At the Senate Committee on Agriculture, Food and Agrarian Reform hearing, Tiu-Laurel said the Rice Tariffication Law (RTL) and the Local Government Code have stripped the Department of Agriculture (DA) of critical tools to manage supply and stabilize prices.

“As currently written, RTL does not reform the rice industry—it threatens to kill it,” he told senators, adding that the devolution of extension services under the Local Government Code left the DA like “a general without soldiers.”

He also laid out the urgency of modernizing the sector—from irrigation and logistics to market access and legislative support.

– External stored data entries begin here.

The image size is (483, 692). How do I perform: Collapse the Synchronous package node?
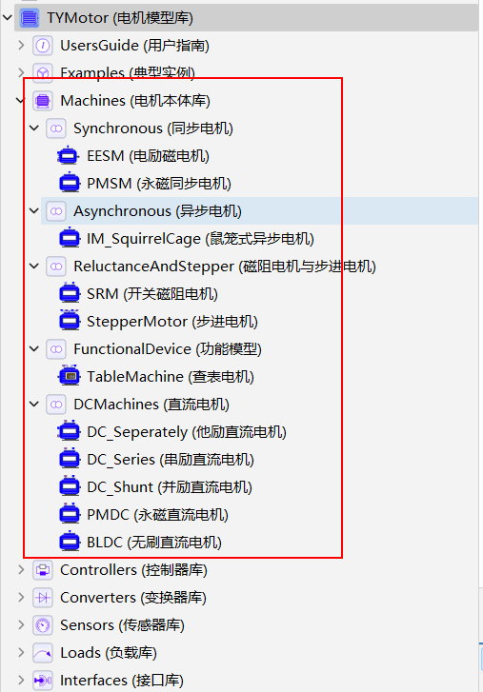tap(34, 128)
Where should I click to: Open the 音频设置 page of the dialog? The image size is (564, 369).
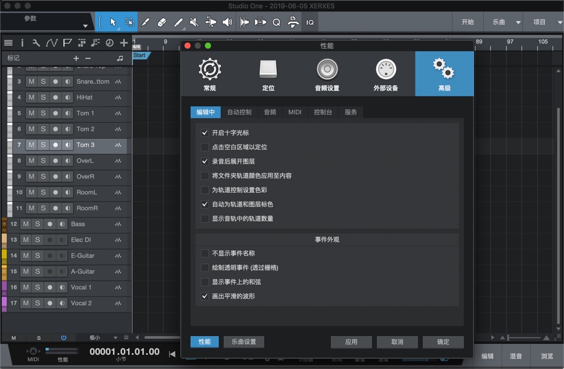(x=327, y=72)
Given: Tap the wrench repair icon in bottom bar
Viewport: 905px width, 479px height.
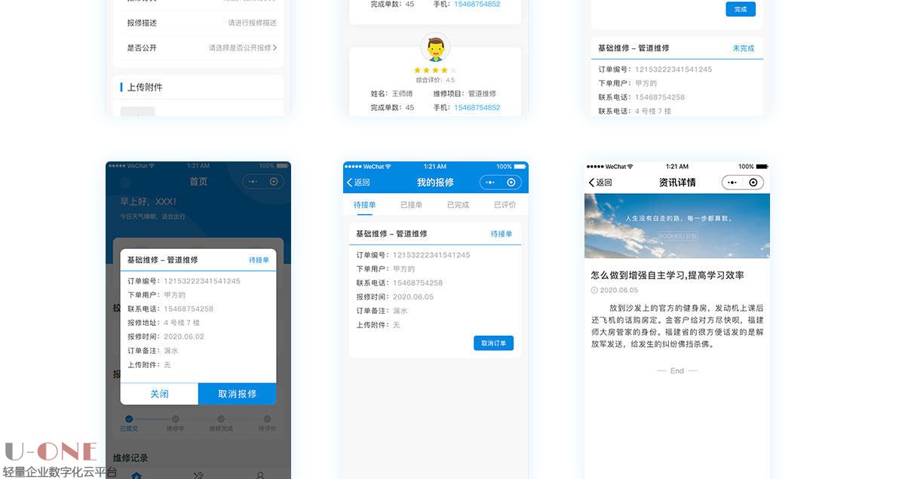Looking at the screenshot, I should click(x=198, y=474).
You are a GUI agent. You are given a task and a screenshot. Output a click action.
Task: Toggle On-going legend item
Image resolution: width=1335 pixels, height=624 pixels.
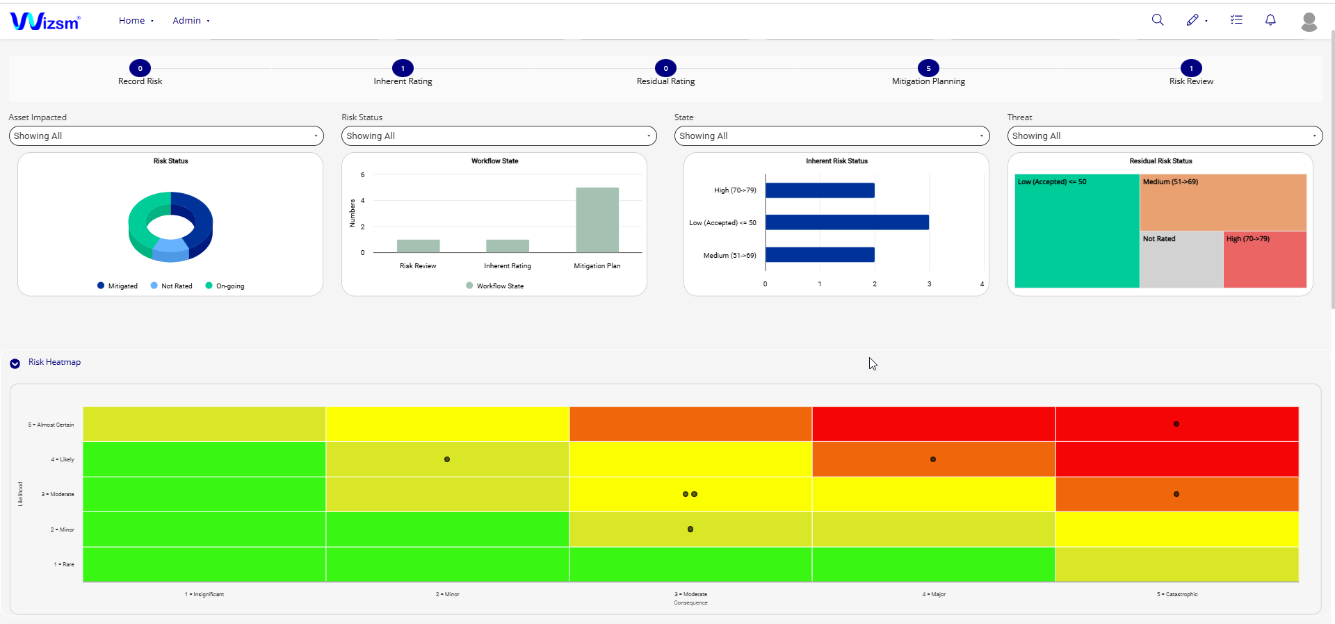(225, 286)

He added that there is a need for greater investments, noting that irrigation alone would require more than PHP1 trillion to cover over a million hectares of farmland.

Without it, he said, the country would remain dependent on imports.

Despite these constraints, Tiu Laurel highlighted recent gains, including near-full National Food Authority warehouses, the establishment of a Virology Center in Central Luzon, and the forthcoming launch of a real-time command center for market data.

He also pointed to support from foreign partners such as South Korea’s agricultural machinery complex and France’s farm-to-market bridges, alongside domestic programs offering faster crop insurance payouts, affordable credit, and youth agripreneurship initiatives.

Senator Francis Pangilinan, who chairs the committee, said the inquiry would not only look into ways of lowering food prices but also identify who should be held accountable for persistent price hikes and smuggling operations.

He recalled that previous Senate investigations had laid down recommendations such as stronger inter-agency coordination, digitized processes, and blacklisting repeat offenders.

“Let us stop pretending we do not know the problem,” Pangilinan said. (PNA)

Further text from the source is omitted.